** Opening DATASET EXCERPTS block **

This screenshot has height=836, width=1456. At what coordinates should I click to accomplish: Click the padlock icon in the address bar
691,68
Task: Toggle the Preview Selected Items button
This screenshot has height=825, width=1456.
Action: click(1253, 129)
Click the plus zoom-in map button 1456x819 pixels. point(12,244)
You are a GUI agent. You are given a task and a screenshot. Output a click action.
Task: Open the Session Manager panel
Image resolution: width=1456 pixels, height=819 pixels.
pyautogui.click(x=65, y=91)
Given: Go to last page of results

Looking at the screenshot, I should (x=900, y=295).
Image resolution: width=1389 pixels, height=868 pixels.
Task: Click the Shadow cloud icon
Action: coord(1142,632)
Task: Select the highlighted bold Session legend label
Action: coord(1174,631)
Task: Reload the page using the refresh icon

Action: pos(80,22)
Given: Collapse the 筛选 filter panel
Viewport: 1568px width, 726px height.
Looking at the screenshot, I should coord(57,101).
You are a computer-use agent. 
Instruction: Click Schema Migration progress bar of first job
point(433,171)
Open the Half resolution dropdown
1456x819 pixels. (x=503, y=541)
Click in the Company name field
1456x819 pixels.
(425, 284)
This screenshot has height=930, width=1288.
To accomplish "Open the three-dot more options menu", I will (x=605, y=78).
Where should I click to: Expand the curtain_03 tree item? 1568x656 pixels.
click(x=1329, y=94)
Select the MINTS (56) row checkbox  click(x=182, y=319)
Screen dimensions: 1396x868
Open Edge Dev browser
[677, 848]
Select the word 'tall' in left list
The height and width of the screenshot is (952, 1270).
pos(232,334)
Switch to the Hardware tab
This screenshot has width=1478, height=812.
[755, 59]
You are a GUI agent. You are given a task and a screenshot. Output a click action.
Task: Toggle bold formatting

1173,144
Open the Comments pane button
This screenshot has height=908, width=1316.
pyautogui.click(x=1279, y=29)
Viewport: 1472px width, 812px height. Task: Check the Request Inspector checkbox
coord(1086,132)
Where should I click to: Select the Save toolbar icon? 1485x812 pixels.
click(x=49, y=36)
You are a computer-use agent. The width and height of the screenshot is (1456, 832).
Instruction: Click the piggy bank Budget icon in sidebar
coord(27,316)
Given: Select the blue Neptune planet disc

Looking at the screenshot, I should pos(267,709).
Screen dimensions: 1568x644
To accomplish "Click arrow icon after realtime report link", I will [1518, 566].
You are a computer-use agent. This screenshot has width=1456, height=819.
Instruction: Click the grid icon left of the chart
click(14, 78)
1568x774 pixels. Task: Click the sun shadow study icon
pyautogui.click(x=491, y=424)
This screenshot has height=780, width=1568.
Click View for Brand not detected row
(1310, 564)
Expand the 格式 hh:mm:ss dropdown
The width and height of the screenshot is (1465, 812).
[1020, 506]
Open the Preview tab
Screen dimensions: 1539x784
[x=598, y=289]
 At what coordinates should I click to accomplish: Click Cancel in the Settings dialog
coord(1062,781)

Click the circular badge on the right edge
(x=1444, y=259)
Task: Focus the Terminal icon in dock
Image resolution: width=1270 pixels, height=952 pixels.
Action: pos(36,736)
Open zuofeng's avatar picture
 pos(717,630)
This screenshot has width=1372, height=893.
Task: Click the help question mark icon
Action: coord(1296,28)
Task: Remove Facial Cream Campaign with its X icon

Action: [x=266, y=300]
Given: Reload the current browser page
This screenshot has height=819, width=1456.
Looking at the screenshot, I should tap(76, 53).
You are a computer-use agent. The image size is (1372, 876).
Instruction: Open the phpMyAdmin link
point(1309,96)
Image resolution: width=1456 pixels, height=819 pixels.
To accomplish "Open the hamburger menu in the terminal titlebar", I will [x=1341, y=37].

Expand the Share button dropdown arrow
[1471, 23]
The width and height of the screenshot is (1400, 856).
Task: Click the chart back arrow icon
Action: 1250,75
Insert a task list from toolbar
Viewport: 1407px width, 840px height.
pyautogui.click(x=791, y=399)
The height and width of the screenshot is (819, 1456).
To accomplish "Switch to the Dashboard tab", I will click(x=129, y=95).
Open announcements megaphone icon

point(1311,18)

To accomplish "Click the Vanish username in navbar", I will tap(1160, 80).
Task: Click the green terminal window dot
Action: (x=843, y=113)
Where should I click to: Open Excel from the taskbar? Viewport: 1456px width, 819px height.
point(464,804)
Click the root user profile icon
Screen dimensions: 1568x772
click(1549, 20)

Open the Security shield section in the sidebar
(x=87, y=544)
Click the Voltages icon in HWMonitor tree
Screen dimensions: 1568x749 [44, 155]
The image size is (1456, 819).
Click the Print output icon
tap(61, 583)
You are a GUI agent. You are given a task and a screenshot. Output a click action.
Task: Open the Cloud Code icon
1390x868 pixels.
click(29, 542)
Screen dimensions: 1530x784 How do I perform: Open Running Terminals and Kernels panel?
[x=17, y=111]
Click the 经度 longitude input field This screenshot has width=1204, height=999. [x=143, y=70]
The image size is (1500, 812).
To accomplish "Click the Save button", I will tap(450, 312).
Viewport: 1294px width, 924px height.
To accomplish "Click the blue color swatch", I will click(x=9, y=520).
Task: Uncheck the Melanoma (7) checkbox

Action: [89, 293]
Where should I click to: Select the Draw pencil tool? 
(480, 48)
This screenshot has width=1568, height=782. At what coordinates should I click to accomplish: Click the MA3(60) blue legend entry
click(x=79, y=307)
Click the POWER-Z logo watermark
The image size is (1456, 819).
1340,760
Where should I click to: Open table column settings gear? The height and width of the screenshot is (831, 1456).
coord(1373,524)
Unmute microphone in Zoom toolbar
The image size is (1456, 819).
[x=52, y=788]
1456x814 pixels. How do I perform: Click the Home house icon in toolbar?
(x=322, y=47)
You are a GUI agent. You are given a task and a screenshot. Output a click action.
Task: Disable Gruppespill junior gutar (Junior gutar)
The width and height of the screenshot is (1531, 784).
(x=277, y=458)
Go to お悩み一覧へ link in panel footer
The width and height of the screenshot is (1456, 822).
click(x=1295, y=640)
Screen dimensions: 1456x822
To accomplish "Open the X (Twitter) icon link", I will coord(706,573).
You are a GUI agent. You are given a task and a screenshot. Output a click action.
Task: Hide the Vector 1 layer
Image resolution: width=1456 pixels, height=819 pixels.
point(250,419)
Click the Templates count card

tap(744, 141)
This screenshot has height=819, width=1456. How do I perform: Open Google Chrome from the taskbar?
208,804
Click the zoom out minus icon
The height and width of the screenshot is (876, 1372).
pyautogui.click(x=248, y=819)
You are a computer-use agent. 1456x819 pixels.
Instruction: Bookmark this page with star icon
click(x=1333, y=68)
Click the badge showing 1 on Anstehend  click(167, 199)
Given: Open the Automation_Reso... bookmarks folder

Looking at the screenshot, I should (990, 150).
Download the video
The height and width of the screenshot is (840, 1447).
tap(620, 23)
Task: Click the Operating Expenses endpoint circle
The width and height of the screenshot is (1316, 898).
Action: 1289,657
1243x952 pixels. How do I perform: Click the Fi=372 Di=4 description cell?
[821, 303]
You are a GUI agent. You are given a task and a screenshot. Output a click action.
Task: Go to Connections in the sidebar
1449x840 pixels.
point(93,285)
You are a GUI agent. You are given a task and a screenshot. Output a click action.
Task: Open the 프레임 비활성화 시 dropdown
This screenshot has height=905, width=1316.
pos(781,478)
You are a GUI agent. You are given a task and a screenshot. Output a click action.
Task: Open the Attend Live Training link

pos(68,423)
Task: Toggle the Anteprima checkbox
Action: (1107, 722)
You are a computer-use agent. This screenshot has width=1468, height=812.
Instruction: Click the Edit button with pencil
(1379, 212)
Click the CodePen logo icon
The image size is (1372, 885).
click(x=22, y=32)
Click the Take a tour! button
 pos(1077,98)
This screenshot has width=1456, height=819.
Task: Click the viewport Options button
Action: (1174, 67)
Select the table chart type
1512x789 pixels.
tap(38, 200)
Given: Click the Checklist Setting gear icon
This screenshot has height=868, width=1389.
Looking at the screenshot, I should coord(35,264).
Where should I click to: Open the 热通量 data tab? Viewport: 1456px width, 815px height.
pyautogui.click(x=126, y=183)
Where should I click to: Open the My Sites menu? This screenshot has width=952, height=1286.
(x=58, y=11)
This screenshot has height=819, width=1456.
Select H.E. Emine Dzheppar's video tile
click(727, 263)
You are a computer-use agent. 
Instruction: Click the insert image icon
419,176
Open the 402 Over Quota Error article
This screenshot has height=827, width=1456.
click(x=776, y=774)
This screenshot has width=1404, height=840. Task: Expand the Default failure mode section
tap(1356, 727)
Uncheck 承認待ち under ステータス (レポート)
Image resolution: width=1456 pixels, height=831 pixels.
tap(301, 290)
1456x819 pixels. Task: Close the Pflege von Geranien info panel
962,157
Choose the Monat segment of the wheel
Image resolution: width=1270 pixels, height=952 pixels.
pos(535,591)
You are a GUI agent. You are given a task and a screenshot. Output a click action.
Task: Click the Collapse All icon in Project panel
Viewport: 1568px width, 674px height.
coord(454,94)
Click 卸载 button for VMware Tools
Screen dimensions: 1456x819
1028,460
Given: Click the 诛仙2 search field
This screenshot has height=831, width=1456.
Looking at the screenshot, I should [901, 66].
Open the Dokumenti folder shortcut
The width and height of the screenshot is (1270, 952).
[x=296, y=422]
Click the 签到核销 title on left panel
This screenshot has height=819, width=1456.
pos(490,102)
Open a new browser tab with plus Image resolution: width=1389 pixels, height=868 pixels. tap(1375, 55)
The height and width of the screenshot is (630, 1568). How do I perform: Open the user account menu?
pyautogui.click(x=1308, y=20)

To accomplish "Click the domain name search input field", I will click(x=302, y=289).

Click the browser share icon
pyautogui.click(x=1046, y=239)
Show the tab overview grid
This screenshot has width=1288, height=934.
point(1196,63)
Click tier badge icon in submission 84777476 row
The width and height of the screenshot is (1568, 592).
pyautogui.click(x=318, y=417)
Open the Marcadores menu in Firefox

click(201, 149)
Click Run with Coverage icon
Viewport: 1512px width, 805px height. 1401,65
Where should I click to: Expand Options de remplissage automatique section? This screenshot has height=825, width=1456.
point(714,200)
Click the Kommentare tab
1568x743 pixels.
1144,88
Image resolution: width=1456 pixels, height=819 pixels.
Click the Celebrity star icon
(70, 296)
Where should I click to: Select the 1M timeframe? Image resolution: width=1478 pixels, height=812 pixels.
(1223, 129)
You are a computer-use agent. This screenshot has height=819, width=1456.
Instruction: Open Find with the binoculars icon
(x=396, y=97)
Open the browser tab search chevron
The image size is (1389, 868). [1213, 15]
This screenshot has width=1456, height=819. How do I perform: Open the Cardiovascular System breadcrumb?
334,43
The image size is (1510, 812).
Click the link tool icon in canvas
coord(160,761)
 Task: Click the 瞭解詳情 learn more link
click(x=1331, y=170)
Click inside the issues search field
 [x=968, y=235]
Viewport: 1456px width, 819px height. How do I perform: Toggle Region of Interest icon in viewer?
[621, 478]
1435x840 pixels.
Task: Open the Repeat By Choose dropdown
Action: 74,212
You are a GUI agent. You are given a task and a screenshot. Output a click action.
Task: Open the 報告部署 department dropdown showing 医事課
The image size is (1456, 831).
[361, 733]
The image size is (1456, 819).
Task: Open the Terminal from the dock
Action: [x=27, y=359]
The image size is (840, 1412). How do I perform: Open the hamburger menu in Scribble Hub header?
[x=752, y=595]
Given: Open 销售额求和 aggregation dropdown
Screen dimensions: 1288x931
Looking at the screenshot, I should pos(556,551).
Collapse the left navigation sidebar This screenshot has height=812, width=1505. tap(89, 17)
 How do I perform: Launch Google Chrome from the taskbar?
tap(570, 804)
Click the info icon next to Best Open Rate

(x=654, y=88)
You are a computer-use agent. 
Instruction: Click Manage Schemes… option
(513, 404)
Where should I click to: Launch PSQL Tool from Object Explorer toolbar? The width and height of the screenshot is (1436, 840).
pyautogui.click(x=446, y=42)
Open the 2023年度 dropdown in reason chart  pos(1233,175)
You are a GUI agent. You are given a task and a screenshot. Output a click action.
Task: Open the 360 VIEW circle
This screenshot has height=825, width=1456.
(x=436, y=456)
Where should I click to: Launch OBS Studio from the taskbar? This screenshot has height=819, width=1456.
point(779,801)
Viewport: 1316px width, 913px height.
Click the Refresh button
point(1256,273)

** Closing DATASET EXCERPTS block **

I'd like an exact copy of the lines above, from the very first one through the line that contains "Task: Open the Session Manager panel", with nothing else added.

## [RESPONSE AREA]
This screenshot has height=836, width=1456. At what coordinates should I click to accomplish: Click the padlock icon in the address bar
691,68
Task: Toggle the Preview Selected Items button
This screenshot has height=825, width=1456.
Action: click(1253, 129)
Click the plus zoom-in map button 1456x819 pixels. point(12,244)
You are a GUI agent. You are given a task and a screenshot. Output a click action.
Task: Open the Session Manager panel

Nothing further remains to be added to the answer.